Similar to spironolactone, oxymatrine is protective in aldosterone-induced cardiomyocyte injury via inhibition of calpain and apoptosis-inducing factor signaling.

Accumulating evidence indicates that oxymatrine (OMT) possesses variously pharmacological properties, especially on the cardiovascular system. We previously demonstrated that activated calpain/apoptosis-inducing factor (AIF)-mediated pathway was the key molecular mechanism in aldosterone (ALD) induces cardiomyocytes apoptosis. In the present study, we extended the experimentation by investigating the effect of OMT on cardiomyocytes exposed to ALD, as compared to spironolactone (Spiro), a classical ALD receptor antagonist. Cardiomyocytes were pre-incubated with OMT, Spiro or vehicle for 1 h, and then, cardiomyocytes were exposed to ALD 24 h. The cell injury was evaluated by 3-(4,5-dimethylthiazol-2-yl)-2,5-diphenyltetrazolium bromide (MTT) assay and lactate dehydrogenase (LDH) leakage ratio.
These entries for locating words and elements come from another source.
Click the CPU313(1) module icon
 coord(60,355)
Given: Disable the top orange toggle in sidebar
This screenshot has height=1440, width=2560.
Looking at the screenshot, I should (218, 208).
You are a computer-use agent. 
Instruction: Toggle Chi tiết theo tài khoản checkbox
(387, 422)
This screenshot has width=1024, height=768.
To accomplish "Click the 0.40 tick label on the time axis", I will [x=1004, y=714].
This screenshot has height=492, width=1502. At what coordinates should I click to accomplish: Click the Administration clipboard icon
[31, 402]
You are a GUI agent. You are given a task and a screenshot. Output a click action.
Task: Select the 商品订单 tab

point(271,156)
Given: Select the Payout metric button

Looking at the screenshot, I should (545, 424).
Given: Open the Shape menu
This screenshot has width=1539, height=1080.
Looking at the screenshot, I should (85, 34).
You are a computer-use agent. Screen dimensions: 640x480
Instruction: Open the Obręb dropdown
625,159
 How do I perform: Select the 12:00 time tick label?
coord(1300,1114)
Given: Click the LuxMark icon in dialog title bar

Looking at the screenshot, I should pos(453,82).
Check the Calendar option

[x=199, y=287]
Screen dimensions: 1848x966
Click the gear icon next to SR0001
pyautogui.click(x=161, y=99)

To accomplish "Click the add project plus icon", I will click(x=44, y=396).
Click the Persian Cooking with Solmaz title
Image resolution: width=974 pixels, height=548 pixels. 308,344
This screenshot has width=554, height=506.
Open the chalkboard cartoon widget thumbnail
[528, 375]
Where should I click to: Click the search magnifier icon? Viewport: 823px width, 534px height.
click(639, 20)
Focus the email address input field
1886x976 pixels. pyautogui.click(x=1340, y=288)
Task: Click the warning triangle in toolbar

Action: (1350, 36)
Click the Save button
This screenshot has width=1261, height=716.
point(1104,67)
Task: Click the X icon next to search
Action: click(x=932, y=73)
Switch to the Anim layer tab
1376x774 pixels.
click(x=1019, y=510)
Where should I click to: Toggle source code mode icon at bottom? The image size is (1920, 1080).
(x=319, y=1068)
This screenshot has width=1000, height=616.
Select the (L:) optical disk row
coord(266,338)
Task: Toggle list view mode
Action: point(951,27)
Apoptosis was determined by terminal deoxynucleotidyl transferase-mediated dUTP nick-end labeling (TUNEL) assay, annexin V/PI staining, and relative caspase-3 activity assay. Furthermore, expression of pro-apoptotic proteins including truncated Bid (tBid), calpain and AIF were evaluated by western blot analysis. ALD stimulation increased cardiomyocytes apoptosis, caspase-3 activity and protein expression of calpain, tBid and AIF in the cytosol (p<0.05). Pre-incubated with cardiomyocytes injury and increased caspase-3 activity were significantly attenuated (p<0.05). Furthermore, OMT suppressed ALD-induced high expression of calpain and AIF. And these effects of OMT could be comparable to Spiro. These findings indicated that OMT might be a potential cardioprotective-agent against excessive ALD-induced cardiotoxicity, at least in part, mediated through inhibition of calpain/AIF signaling.